Designing lock-based concurrent data structures

The point is to break down the data structure into a more fine-grained one so that we can apply separate locks to different parts of the data structure. This can significantly increase the concurrency but meanwhile it typically requires more careful considerations on the design. Here’s a list of questions to help consider the data structure for concurrency

  • Can the scope of locks be restricted to allow some parts of an operation to be performed outside the lock?
  • Can different parts of the data structure be protected with different mutexes?
  • Do all operations require the same level of protection?
  • Can a simple change to the data structure improve the opportunities for concurrency without affecting the operational semantics

Here’s some guidelines for thread safe code.
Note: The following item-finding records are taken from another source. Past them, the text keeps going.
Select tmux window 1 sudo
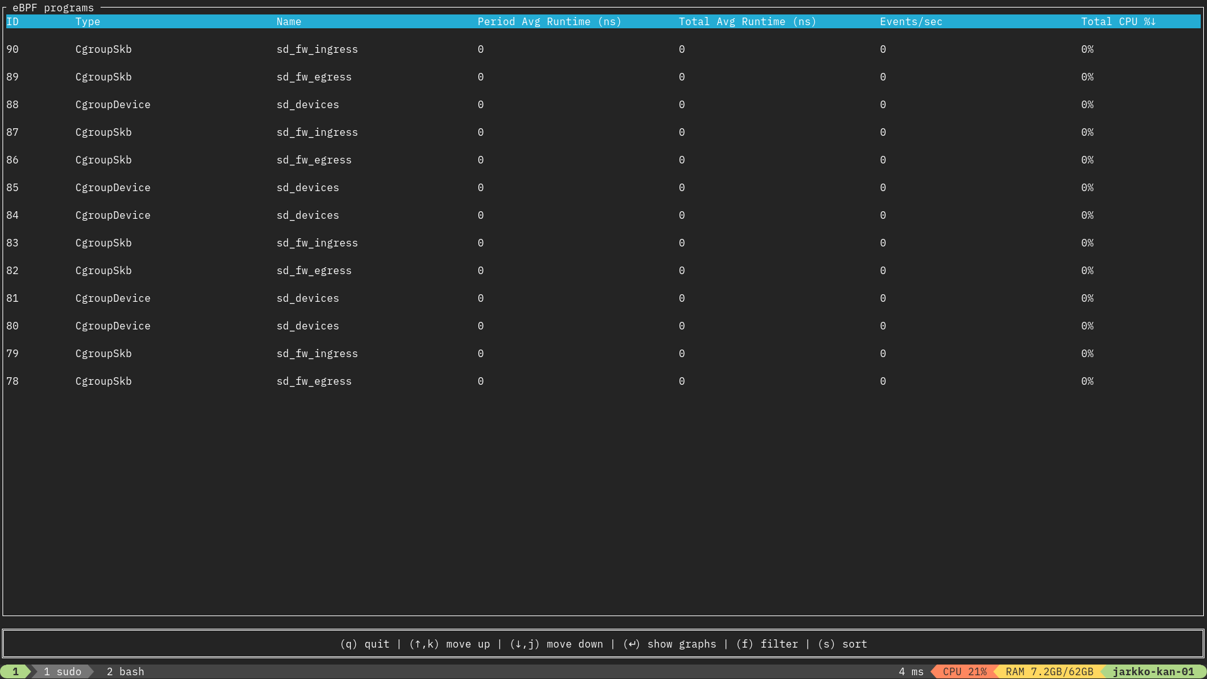This screenshot has height=679, width=1207. point(62,671)
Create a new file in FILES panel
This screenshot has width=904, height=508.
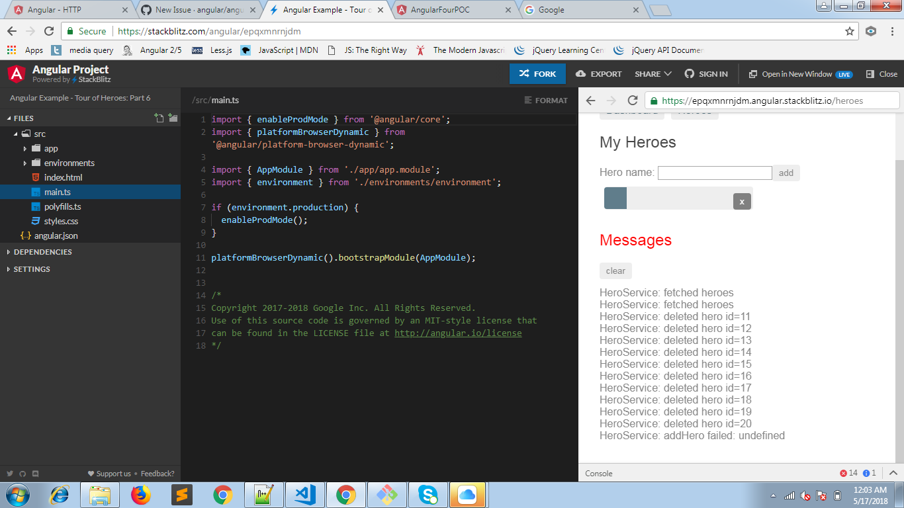point(159,118)
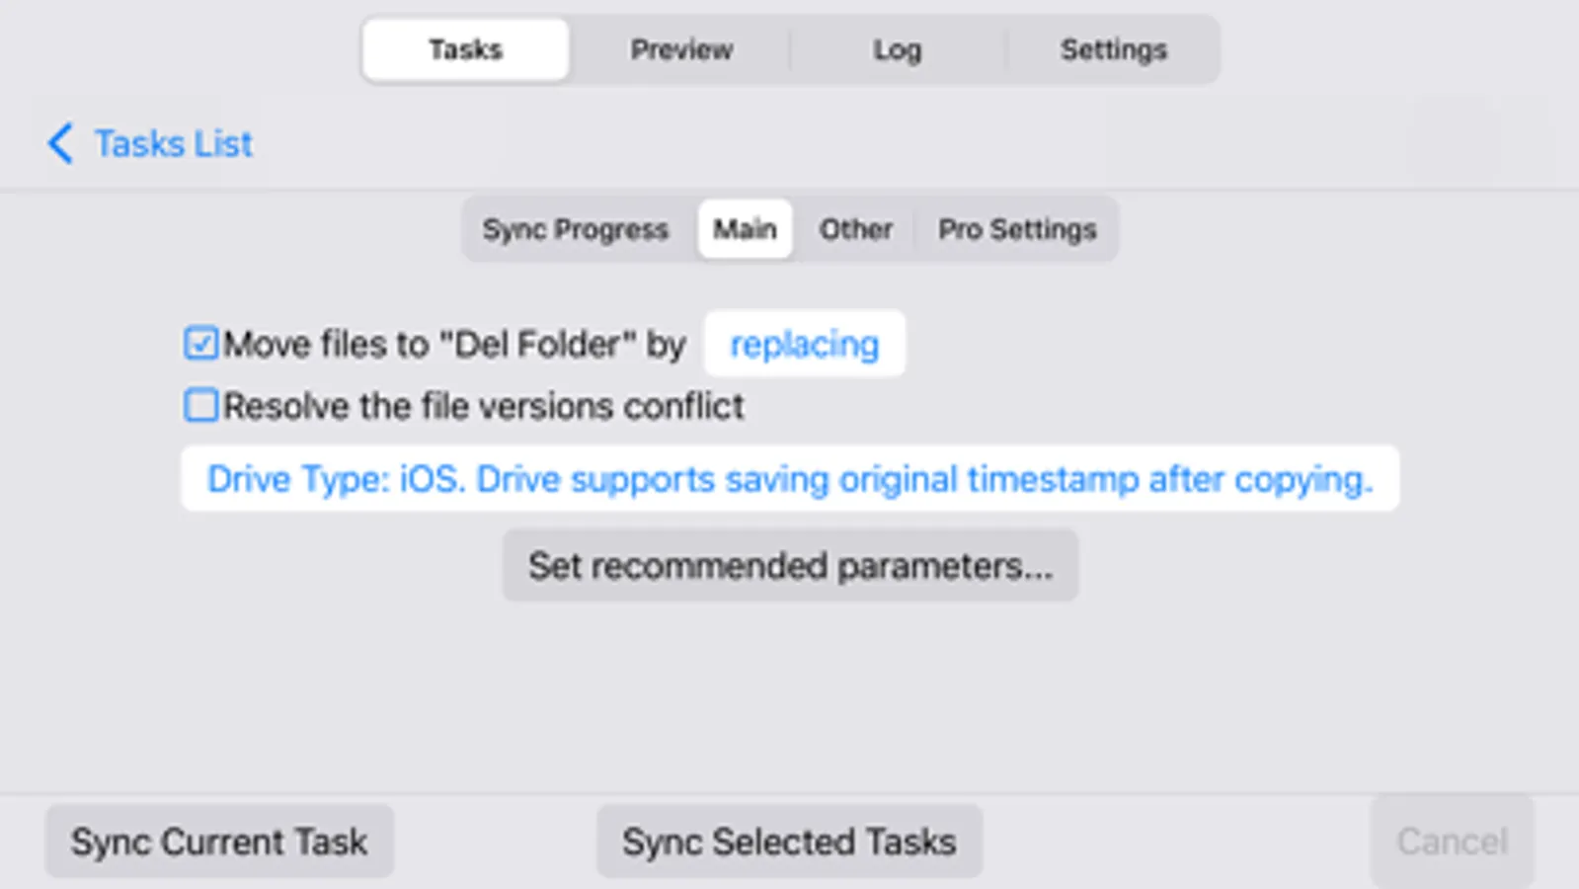Select the Main segment
The height and width of the screenshot is (889, 1579).
[745, 229]
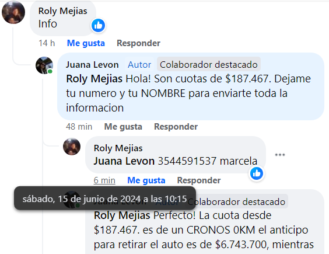Toggle Me gusta on the Info comment
This screenshot has height=254, width=329.
86,43
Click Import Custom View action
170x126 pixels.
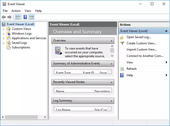[141, 49]
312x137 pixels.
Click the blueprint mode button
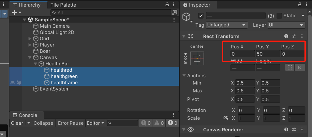coord(290,68)
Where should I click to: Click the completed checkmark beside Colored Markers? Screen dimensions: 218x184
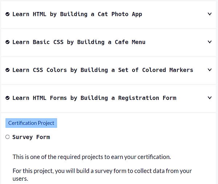pyautogui.click(x=8, y=70)
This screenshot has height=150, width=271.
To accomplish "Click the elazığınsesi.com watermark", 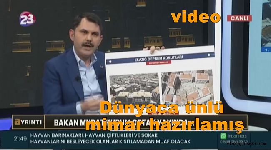I will 247,144.
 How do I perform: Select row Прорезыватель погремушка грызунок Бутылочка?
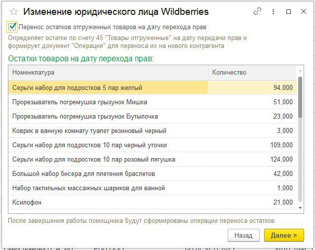108,117
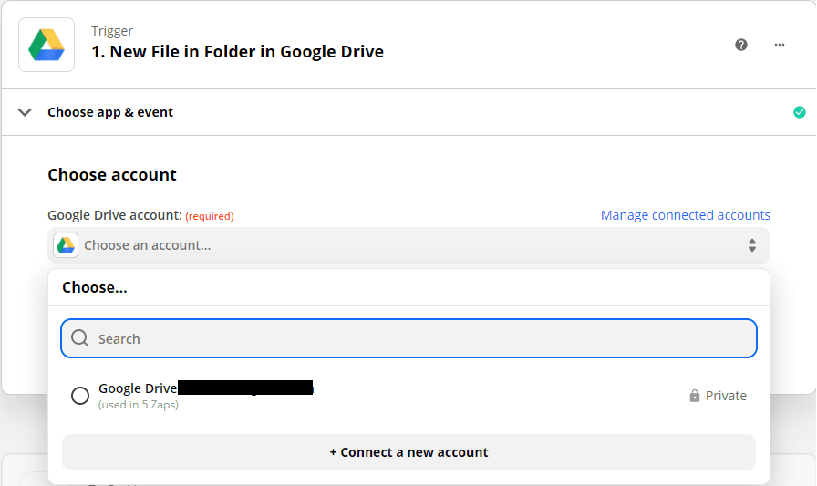Open Manage connected accounts link

point(685,215)
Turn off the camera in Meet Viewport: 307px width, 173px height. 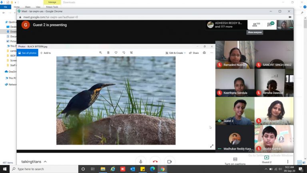[169, 161]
  • Ensure that no thread can see a state where the invariants of the data structure have been broken by the actions of another thread.
  • Take care to avoid race conditions inherent in the interface to the data structure by providing functions for complete operations rather than for operation steps. (e.g. combining empty, top and pop in a single operation)
  • Pay attention to how the data structure behaves in the presence of exceptions to ensure that the invariants are not broken. More often than not, RAII helps
  • Minimize the opportunities for deadlock when using the data structure by restricting the scope of locks and avoiding nested locks where possible.
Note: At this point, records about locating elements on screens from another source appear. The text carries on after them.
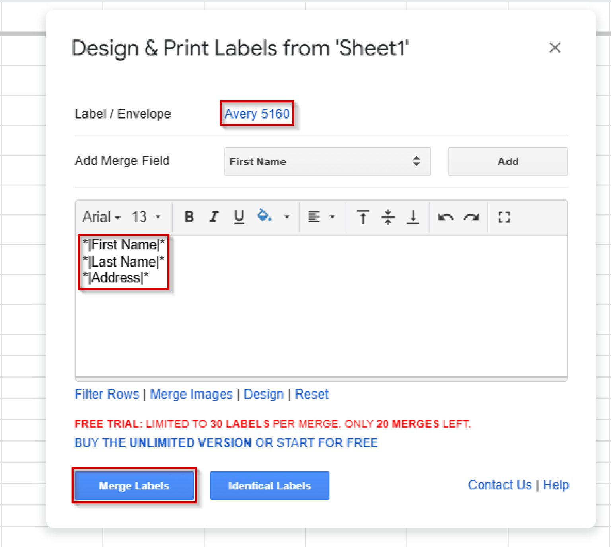Open the text alignment dropdown
This screenshot has height=547, width=611.
pyautogui.click(x=321, y=217)
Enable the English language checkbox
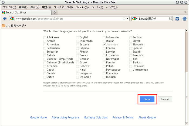 (x=77, y=38)
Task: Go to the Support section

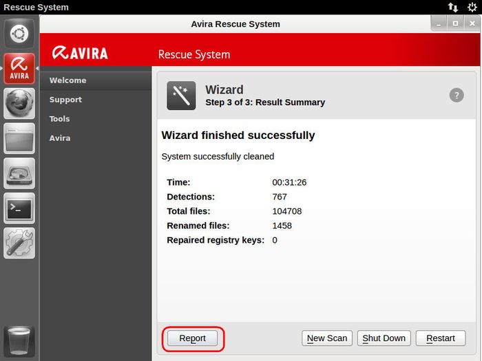Action: 65,100
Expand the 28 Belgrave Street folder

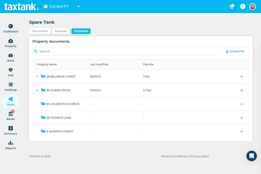click(37, 77)
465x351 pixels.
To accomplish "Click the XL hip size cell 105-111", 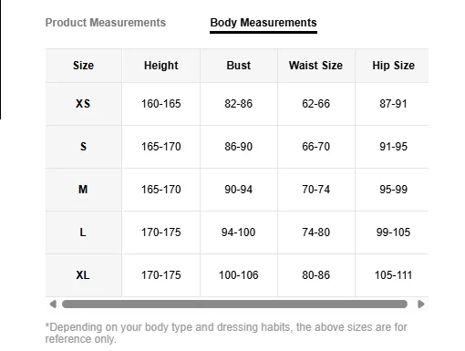I will (392, 275).
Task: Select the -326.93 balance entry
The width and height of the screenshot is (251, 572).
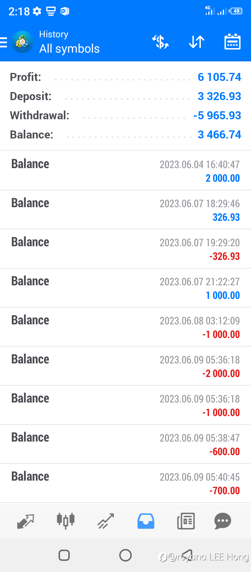Action: click(x=126, y=249)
Lock-based concurrent data structures

In this section, Anthony shows an example of thread-safe queue, starting from the primitive one that adds lock to the std::queue. Then he moves to one using list nodes which allows us to apply separate mutexes to the head and tail node pointers. Moreover, he argues the benefit of using a dummy head, which frees us from checking if the head is nullptr and thus avoids locking head_mutex in the push operation. An interesting practice in the final thread-safe queue is that it always stores data in the current tail and update the tail thereafter, see the code below

void push(T data) {
  {
    auto p = std::make_unique<Node>();
    std::lock_guard l(tail_mutex);
    tail->data = std::make_unique<T>(std::move(data));   // we add data to the current tail, this allows us to move head to the next when popping
    tail->next = std::move(p);
    tail = tail->next.get();
  }
  data_cond.notify_one();
}

This ensures that tail is always valid after a pop operation

template<typename T>
T ThreadSafeQueue<T, std::list<T>>::pop() {
  std::unique_lock l(head_mutex);
  data_cond.wait(l, [this] { return head.get() != get_tail(); });
  auto data = std::move(*head->data);
  head = std::move(head->next);		// we move head to the next so that the tail is always valid
  return data;
}

Designing more complex lock-based data structures

In this section, Anthony designs a thread-safe look-up table step by step. He first associates each bucket in the hash table with a mutex. Then he uses a custom list as the bucket type, which allows a per-node lock instead of a lock for the whole bucket.

References

Williams, Anthony. 2019. C++ Concurrency in Action, 2nd Edition.